The National Gallery’s ‘Last Caravaggio’ was their third busiest exhibtion in the past decade

If you visited the recent Caravaggio exhibition at the National Gallery and thought it was quite busy, you’re not wrong. The gallery has revealed that it was their third most visited exhibition of the past decade.

The one-room display featured the last painting known to have been made by Michelangelo Merisi da Caravaggio, along with the letter that uncovered its identity in the 1970s.

The free exhibition received a total of 286,298 visitors over 95 days. That is an average of 3,014 visits per day. That made it the 10th most visited exhibition in National Gallery history both in terms of total attendance and average daily attendance – as well as the third busiest of the past decade.

The combination of being a famous artist, and the clever branding of this as the Last Caravaggio in the marketing, and candidly, that it was a free exhibition doubtless all contributed to the show’s popularity.

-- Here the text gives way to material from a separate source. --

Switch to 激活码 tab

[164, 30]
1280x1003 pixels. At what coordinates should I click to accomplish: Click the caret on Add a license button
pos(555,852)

National Gallery Director, Dr Gabriele Finaldi, says “Among the great masters of the past Caravaggio exercises a mesmerising attraction on contemporary audiences. A rare opportunity to see the work, Caravaggio’s own powerful storytelling and the engaging narrative around ‘The Martyrdom of Saint Ursula’ as the artist’s last painting made just weeks before his early death, help explain the success of the National Gallery’s exhibition.”